I am wondering how to decide and determine the continuous variables for PCA process.
I am analyizing house sales price with about 80 variables, and there are too many continuous variables with wide rage. So I want to reduce the set of numerical variables for concise model, but I don't know which variables I should apply for PCA.
Please help me to figure out this. The file is attached below.

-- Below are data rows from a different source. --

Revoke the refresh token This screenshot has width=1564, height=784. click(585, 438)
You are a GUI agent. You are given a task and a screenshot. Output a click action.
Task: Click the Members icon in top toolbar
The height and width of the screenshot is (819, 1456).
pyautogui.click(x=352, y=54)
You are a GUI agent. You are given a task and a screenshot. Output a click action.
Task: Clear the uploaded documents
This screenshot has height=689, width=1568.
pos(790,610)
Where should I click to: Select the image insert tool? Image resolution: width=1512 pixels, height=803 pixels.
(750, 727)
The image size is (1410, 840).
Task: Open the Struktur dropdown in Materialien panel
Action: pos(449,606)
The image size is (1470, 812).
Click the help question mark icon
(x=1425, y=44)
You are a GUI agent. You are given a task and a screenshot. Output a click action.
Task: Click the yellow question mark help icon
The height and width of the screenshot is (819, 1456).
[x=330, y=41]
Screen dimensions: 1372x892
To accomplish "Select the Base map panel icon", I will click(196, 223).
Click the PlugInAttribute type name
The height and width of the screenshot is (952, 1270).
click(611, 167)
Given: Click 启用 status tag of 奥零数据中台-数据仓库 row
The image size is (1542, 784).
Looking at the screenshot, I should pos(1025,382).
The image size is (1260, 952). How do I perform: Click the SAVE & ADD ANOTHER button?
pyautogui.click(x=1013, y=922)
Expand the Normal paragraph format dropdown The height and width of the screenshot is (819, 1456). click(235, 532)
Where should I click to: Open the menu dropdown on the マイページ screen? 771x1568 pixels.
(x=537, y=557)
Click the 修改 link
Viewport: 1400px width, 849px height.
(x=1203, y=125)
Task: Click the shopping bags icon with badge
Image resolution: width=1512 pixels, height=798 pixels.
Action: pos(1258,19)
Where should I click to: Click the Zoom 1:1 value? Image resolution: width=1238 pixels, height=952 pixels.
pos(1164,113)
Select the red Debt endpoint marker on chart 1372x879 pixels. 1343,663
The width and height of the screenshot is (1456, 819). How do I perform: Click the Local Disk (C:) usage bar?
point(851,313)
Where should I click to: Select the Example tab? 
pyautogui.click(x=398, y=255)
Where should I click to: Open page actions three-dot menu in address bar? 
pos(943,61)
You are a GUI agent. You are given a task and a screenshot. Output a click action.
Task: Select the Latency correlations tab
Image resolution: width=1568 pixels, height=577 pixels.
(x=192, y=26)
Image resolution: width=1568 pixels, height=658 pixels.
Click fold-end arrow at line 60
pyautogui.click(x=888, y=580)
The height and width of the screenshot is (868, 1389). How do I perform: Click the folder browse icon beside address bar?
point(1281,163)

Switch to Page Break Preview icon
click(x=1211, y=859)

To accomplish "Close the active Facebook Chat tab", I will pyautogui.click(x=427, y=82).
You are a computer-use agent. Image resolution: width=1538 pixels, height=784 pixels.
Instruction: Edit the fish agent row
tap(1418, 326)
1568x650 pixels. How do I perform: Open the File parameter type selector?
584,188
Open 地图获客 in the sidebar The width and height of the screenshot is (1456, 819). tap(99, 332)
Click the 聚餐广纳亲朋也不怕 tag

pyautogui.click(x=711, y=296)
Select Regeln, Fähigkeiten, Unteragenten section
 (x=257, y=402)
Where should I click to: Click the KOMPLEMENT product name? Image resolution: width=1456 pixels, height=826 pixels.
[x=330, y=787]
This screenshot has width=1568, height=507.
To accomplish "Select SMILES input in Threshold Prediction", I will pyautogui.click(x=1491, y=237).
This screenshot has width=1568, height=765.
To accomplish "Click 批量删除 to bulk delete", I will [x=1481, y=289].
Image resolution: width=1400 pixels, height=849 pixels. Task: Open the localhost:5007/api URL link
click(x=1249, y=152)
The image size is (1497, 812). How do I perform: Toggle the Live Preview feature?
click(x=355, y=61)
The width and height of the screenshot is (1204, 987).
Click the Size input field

Principal Components Analysis is not considered a modeling method but an exploratory data analysis method with a goal of variable reduction. PCA examines various aspects of correlation structures that exist within a group of variables. If variable identification for predictive models is you major goal, then starting in the JMP or JMP Pro Fit Model platform is where you want to work. There are multiple modeling personalities supported there from good old fashioned ordinary least squares (call Standard Least Squares in JMP) to stepwise, general linear models, to name three. The partition platform provides an alternative modeling method which can also be useful for variable identification. If you are running JMP Pro the Generalized Regression platform's penalized regression methods are tailor made for predictive modeling where variable identification is a primary goal. In addition you've got all sorts of flexible model cross validation constructs within JMP Pro. Finally, the JMP Pro Model Comparison and Formula Depot platforms are great for comparing multiple models performance and, if needed, exporting the model to an alternative coding format like SQL, C, or SAS.